Matthew Hodson, director of gay men’s health charity GMFA, had this to say: “The NHS’s decision not to ever consider commissioning PrEP is both a shock and a disappointment. Each year, thousands of gay men become infected with HIV and many of these infections could be prevented if PrEP was available.”
It becomes even more horrific when you consider that the UK has some of the worst HIV infection rates in Western Europe.
Stephen Fry was far from the only celebrity to call the NHS out on their disappointing decision, as Christian Jessen, an ambassador for National HIV Testing Week, also chimed in.
He said: “There should be no ‘controversy’. This is a drug that works. It will halt HIV, and it is cost-effective. Condom use has prevented tens of thousands of HIV infections and remains a cornerstone of HIV prevention, but it’s not enough on its own.”
Ian Green, Chief Executive of Terrence Higgins Trust, said at the time of their announcement: “Today is a shameful day for HIV prevention. This country used to lead the way in the fight against the HIV epidemic, but today, our national health service has washed its hands of one of the most stunning breakthroughs we’ve seen; a pill which, if taken correctly, is almost 100% effective in preventing HIV. A pill which is already available in America, Canada, France, Kenya and soon to be Australia.”

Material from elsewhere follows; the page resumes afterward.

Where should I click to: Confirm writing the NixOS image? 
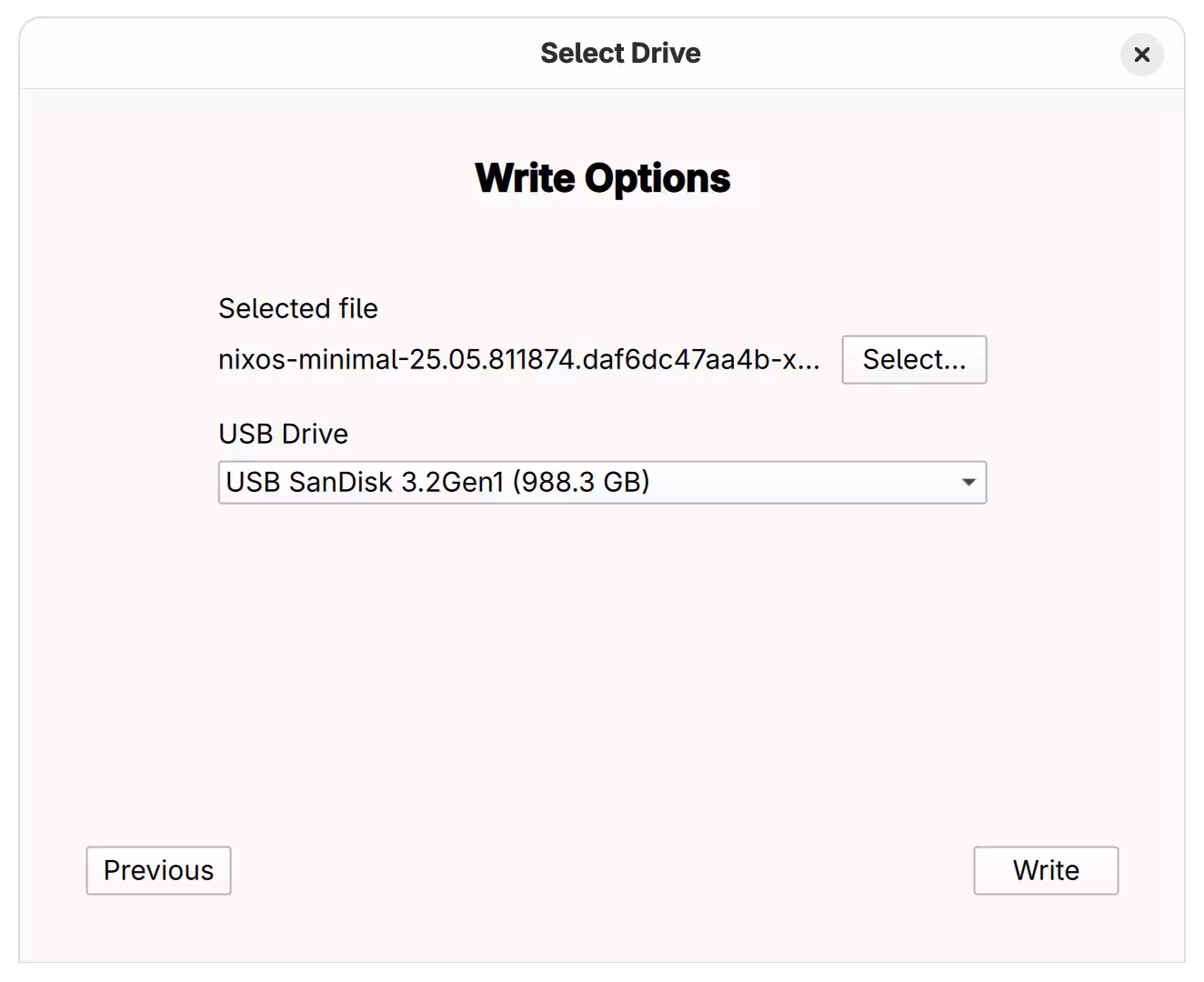(1045, 870)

“How did it come to this? It defies belief that, after 18 months of false hope, delays and u-turns in the battle to see PrEP made available on the NHS to people at high risk of HIV, today we are in a worse position than when we started.It is a mess, and the people who will feel the effects are the 2,500 men who have sex with men who will be needlessly infected with HIV each year in the UK. This figure has not changed in a decade. Who will claim responsibility for the life-long impact this will have on people’s lives?”

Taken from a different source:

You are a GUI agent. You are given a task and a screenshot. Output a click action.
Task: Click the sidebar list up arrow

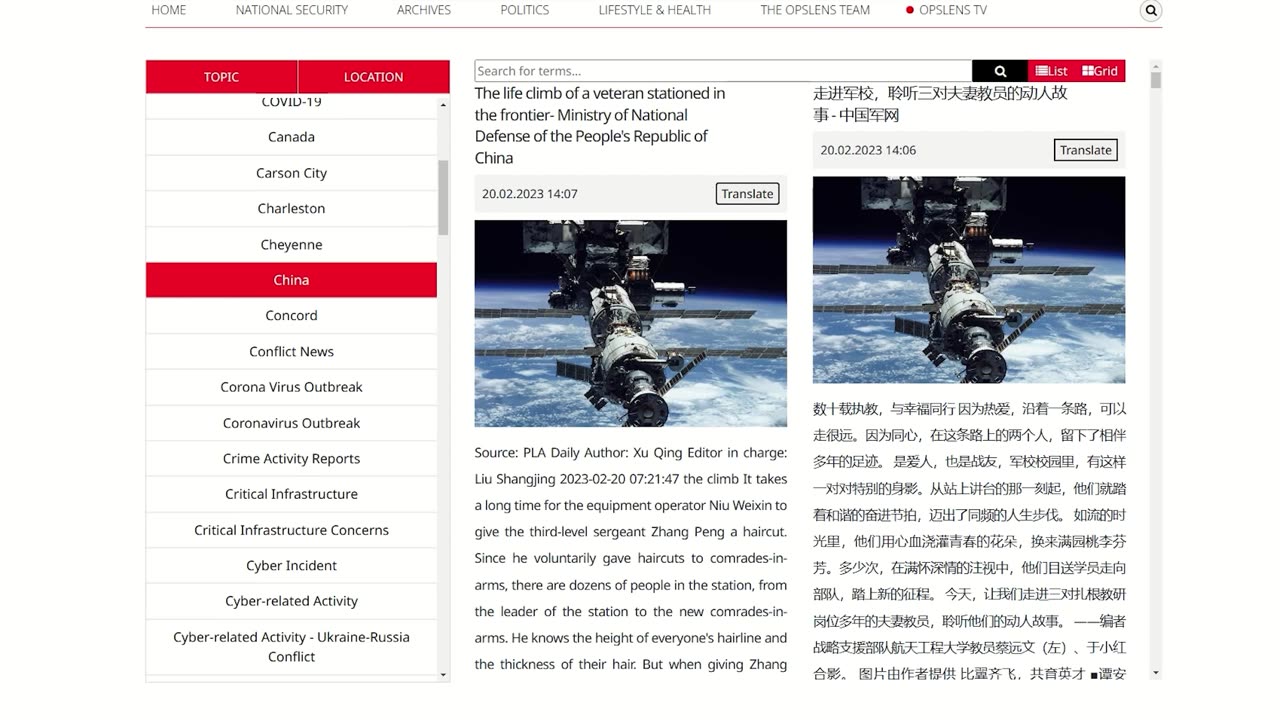coord(444,104)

“It’s not right that people who know themselves to be at high risk of HIV have to buy PrEP themselves from the internet at considerable personal expense. Many high risk people are living in poverty and they simply cannot afford to protect themselves against HIV. Currently, only those who can afford it are able to access this life-changing treatment, further widening the inequality gap by those most affected by HIV. The battle for PrEP must continue until the day that people at highest risk have access to this groundbreaking pill that will protect them from HIV.”